Luckily, the second day of the conference had a “Birds of a Feather” session to discuss code review. It seemed like a lot of the folks who attended had run into similar issues. The panelists presented several models for how they were managing code review in their communities. One was a community of practice in the digital humanities where individuals and teams can submit their work for review. This shared domain of expertise allows researchers to more easily review each other’s work, somewhat like journal submissions.
Another model presented was a service at Princeton University, where researchers can submit their work for a Repo Review by a research software engineer. What I found interesting about this model was that they use a checklist of common things to look for, and they have a time limit for the process. They start with a one-hour consultation meeting, then they spend an hour reviewing the repository of code, and they conclude with a one-hour follow up session. Ideally, code review is focused on incremental changes to the code, with a small group working on the same project. However, I think the Repo Review checklist could be a great start to implementing code review in a group with many different projects. Some of the checklist processes could even be automated.
This topic of conversation was very active up until the end of the session, and it was moved into the US-RSE Slack workspace for continued discussion. I’m looking forward to seeing what recommendations and resources are compiled by the group.
Academic Data Science Alliance Meeting
I was invited to speak at the ADSA meeting, and the Data Science Institute (DSI) supported my travel through their affiliate program. I presented the new Collaborative Lesson Development Training, which was recently announced as an official Carpentries program, that I helped create with the Carpentries. If you are interested in creating new data science/computing lessons for researchers using best practices and an open, collaborative curriculum template, please reach out to me: email@example.com.
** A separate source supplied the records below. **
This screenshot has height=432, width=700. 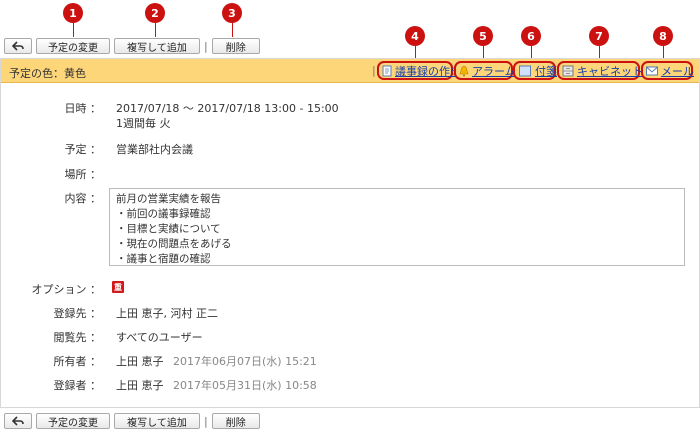 What do you see at coordinates (531, 36) in the screenshot?
I see `callout-badge-6: 6` at bounding box center [531, 36].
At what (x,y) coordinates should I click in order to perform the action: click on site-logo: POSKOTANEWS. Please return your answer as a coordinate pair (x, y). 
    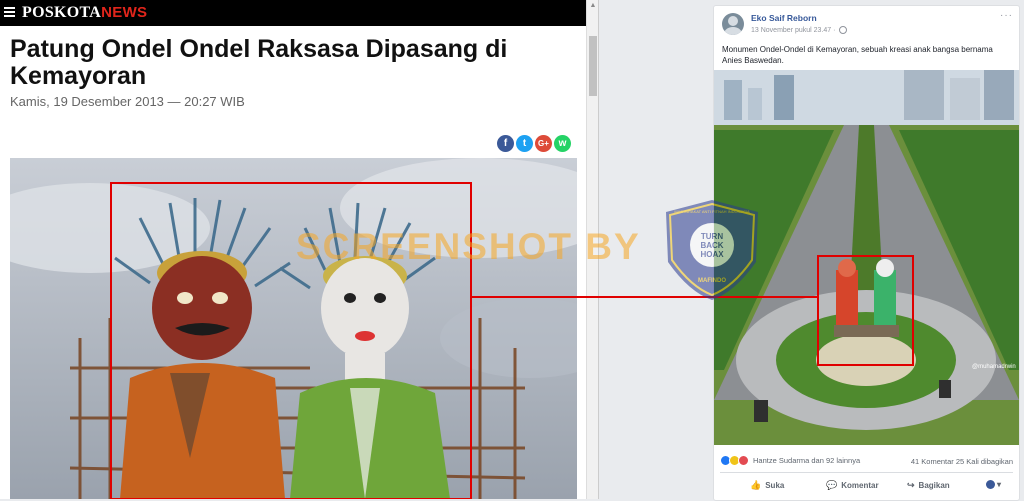
    Looking at the image, I should click on (84, 13).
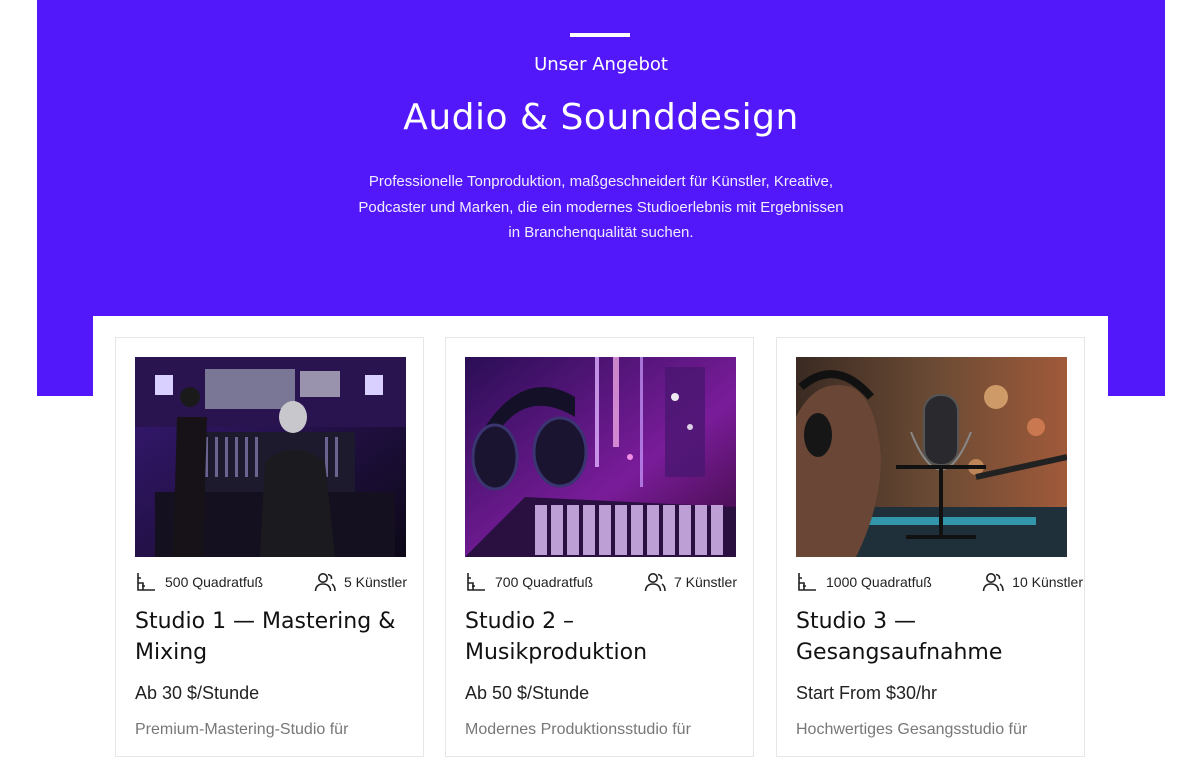  What do you see at coordinates (271, 583) in the screenshot?
I see `studio-1-meta: 500 Quadratfuß 5 Künstler` at bounding box center [271, 583].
The ADSA meeting included a day focused on “Health, Well-being, and the Arts.” I attended a panel describing several art and data science collaborations where the art informed the data science and wasn’t just used to visualize the science. There was also a session where we explored data visualization through our individual movement around a room. I found many of the data science and art fusion examples inspiring and related to the work being done in the Illuminating Discovery Hub at the Wisconsin Institute for Discovery. My favorite exhibit was a robot that played a piano harp, with different pitches resonating directly through its rotating arms.
The keynote presentation by Dr. Dominique Duval-Diop, the Chief Data Scientist of the United States, stood out to me. Dr. Duval-Diop talked about her winding path to becoming a data scientist through her work in economics, geospatial analysis, and policy. She also discussed the loneliness of being the “first” and “only” person (for example, the first Black woman Chief Data Scientist of the US) in various spaces of her career, and how her identity was an important part of the perspective she brought to her work. Dr. Duval-Diop talked about the “superpower” of having both domain knowledge and data science skills. I am biased, as this is where I fall as a researcher and what I try to help other researchers achieve, but I wholeheartedly agree with this sentiment. Dr. Duval-Diop also gave a very interesting (and maybe controversial to the audience) answer to the question, “Do you need a data science master’s degree to be a data scientist?” She answered “no,” sharing that she doesn’t have a data science master’s degree, and that she believes skills and experience are more important than academic degrees in this field. She added that degrees were one way to get experience, but emphasized that it should not be a limiting credential when hiring.
There were many more notable sessions at ADSA, but I will most remember the interactivity of the attendees. There were excellent questions and lots of discussions between sessions. I also found a group of individuals providing research support and uniquely applying data science in ways that could inspire future programs at UW–Madison.